• [Work to complete] Using the records below, repeat exactly the lines from the one holding "Open the hamburger menu icon" through the one holding "Task: Select well C4 with 1 ng standard", both ends included, and no others.

+++

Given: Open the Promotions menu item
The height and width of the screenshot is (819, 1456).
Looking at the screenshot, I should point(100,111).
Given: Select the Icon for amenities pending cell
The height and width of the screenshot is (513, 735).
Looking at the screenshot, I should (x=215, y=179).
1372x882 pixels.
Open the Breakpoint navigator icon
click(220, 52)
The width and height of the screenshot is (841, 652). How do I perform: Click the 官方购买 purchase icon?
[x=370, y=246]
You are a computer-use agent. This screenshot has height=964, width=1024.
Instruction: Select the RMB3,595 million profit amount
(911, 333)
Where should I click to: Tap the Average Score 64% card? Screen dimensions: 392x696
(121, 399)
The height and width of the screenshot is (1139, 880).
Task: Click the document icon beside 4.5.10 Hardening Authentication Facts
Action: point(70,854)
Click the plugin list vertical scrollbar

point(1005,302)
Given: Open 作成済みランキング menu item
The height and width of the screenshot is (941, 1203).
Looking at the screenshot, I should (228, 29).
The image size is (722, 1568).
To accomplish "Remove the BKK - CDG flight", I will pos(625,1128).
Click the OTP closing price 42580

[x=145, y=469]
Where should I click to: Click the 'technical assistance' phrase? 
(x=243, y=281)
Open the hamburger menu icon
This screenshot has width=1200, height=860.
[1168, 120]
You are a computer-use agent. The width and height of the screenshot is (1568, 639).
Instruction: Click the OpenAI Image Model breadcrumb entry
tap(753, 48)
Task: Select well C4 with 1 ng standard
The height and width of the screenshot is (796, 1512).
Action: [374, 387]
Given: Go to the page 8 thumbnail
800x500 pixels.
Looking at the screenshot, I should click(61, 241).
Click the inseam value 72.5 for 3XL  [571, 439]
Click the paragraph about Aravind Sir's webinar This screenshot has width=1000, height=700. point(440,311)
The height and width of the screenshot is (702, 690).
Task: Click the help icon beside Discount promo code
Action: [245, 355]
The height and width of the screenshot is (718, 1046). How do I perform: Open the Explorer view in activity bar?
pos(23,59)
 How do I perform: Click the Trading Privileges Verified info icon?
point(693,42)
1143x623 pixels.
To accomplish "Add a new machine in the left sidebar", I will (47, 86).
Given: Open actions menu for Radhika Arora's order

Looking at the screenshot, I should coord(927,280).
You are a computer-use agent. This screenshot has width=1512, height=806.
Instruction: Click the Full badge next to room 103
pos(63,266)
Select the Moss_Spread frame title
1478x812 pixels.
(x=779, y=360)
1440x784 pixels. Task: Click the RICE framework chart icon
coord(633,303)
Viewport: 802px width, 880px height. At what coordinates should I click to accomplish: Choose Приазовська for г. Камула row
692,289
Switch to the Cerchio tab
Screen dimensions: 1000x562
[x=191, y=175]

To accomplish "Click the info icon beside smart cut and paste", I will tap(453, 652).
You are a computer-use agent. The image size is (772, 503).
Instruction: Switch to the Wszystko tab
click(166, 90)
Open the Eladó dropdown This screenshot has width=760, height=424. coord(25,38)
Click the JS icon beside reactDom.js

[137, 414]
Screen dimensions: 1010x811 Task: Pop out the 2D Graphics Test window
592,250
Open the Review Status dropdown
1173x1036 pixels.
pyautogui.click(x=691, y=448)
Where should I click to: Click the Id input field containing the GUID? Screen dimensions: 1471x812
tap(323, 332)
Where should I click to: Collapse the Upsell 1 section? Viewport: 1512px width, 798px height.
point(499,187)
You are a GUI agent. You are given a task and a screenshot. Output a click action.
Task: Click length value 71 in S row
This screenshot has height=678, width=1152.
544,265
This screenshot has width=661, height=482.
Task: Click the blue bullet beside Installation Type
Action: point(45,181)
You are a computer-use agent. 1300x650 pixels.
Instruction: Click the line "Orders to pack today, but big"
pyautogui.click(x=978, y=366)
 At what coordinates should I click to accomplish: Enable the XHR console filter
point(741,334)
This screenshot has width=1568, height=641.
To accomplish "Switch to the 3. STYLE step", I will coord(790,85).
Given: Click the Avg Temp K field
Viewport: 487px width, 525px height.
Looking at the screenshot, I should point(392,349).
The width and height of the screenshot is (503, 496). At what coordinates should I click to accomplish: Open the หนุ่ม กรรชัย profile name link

+++

• [Answer to this problem]
Open the hamburger menu icon
This screenshot has width=1200, height=860.
[1168, 120]
You are a computer-use agent. The width and height of the screenshot is (1568, 639).
Instruction: Click the OpenAI Image Model breadcrumb entry
tap(753, 48)
Task: Select well C4 with 1 ng standard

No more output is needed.